The blood-brain barrier restricts the passage of glutamine to the brain (16). In a study, blood-brain barrier permeability increased in newborn male rats administered a toxic dose of MSG, and it was stated that increased MSG consumption was related to an increase in vascular endothelial growth factor type-2 receptor levels. It has been reported that the increase in the vascular endothelial growth factor type-2 receptor causes an increase in the vascular permeability of the blood-brain barrier (17). In another study, it was stated that since the blood-brain barrier is not well developed in the newborn period, it is more affected by the increase in the amount of glutamine (18). An increase in glutamine levels causes neuronal overstimulation. This may cause apoptosis and necrosis (19). In our study, growth retardation on the notochord increased with an increase in MSG dose. Although MSG does not cross the placenta, it is found in high doses in the fetal circulation (20,21).
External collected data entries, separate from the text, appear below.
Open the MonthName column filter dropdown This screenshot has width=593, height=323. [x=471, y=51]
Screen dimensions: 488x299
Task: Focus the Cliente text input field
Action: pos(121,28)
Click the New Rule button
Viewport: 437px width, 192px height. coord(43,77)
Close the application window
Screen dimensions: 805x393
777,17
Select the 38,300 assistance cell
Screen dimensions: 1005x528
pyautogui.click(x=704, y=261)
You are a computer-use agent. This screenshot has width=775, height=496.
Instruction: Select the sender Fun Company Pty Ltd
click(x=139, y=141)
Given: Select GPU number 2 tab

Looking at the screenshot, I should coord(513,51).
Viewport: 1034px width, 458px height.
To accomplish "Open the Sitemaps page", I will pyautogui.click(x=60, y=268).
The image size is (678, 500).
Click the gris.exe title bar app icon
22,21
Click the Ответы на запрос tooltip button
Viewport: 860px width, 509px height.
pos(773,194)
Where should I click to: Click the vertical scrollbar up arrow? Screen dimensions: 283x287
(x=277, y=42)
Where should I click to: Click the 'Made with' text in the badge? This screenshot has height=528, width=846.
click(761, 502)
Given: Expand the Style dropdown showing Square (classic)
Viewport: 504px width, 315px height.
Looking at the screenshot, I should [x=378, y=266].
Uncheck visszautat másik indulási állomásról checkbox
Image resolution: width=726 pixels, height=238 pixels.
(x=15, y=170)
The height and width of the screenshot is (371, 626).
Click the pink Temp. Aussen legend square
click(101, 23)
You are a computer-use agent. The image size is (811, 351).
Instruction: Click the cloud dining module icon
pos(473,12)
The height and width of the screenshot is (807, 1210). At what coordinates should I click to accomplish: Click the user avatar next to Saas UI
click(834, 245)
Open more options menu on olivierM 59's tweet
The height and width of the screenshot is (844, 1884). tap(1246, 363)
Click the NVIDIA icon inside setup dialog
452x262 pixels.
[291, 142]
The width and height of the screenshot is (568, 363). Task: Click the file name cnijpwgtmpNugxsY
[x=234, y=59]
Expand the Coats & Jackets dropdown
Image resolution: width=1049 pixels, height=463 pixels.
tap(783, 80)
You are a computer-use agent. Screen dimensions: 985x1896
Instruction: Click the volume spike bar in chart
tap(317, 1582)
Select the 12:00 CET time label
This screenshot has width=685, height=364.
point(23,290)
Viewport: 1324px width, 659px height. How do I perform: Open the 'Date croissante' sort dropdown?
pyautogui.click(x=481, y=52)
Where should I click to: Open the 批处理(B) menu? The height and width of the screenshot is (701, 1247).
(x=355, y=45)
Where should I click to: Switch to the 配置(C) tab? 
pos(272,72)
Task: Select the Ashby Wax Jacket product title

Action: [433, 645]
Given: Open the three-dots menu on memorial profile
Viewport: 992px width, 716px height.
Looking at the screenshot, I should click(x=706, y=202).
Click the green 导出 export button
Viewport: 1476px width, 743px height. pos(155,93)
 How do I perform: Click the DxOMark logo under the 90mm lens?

Additionally, it is difficult to determine the daily intake of MSG in processed foods since the number of additives is unknown. As it is not possible to calculate the amount of MSG consumption, care should be taken when consuming foods containing MSG, especially during pregnancy. Our study showed that MSG can cause neural tube developmental abnormalities in chicken embryos.
Study Limitations
There are some limitations to our study. Although there is abnormal embryonic development in the spinal cord after MSG ingestion, it is not enough to say that MSG has a teratogenic effect. More high-quality research is needed to establish if MSG consumption has a teratogenic effect.
Conclusion
Care should be taken when consuming foods containing MSG due to the negative side effects associated with excessive intake. Avoiding excessive consumption is most important during pregnancy, when MSG ingestion increases the risk of notochord development defects.